Air injection has the advantage of allowing powdered solids to be injected
although Dr.Diesel soon found out the ash left from coal dust injection was
seriously unfriendly to pistons and bores, whilst almost any combustible
fluid could be used for the diesel engine some surprising solids/powders
will work too.

There is no doubt that most oils, vegetable or mineral will work with due
allowance and adjustment, indeed the truly gigantean cathedral (they are
that big) diesels in super tankers producing typically 25,000 shp often use
the crude oil cargo they are carrying, Kuwait crude is like candle wax at
room temperature and needs heating to 100C just to be pumpable.

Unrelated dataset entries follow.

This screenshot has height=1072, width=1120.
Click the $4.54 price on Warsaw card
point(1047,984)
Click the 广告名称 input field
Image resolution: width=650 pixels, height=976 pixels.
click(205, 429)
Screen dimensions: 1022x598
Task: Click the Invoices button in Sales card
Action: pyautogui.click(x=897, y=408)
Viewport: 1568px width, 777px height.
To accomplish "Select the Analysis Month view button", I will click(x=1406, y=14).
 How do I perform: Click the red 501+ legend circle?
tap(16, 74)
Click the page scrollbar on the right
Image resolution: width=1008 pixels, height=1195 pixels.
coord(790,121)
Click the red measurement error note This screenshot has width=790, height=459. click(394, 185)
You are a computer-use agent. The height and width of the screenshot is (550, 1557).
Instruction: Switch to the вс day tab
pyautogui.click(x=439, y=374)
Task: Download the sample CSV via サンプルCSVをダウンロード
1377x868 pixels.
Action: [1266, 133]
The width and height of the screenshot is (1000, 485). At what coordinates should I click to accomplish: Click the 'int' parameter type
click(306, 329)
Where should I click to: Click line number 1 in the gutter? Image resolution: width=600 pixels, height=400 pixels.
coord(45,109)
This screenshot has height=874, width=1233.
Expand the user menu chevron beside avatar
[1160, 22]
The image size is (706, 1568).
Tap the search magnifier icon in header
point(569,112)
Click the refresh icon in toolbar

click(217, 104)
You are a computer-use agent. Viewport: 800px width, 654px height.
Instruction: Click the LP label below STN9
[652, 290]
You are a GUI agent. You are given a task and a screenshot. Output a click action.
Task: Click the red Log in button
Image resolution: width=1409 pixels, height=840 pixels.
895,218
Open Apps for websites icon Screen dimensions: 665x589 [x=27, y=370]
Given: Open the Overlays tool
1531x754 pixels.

Ordinary flour, air injected, will diesel quite happily, indeed the
anti-ignition precautions in a flour mill are similar to deep mining
operations. Make a small cloud of flour dust and hold your Zippo to it and
see what happens when each speck has enough air around it to burn, beware of
a goodly woomph though.

Reputedly South Africa largely ran on sunflower oil during the years of
anti-apartheid trade embargo, a prolific plant in their climate. A common
rain forest tree, the Codiaba Ferra (or something like that as Latin names
are beyond me) produces refined diesel oil when tapped off like a rubber
tree.

The upside is that CI engine fuel will never run out, simply grow it as a
crop and indeed most combustible oils with due design will operate a diesel
engine, just need to remember the devices we see today are very highly
developed for a single specific fuel type.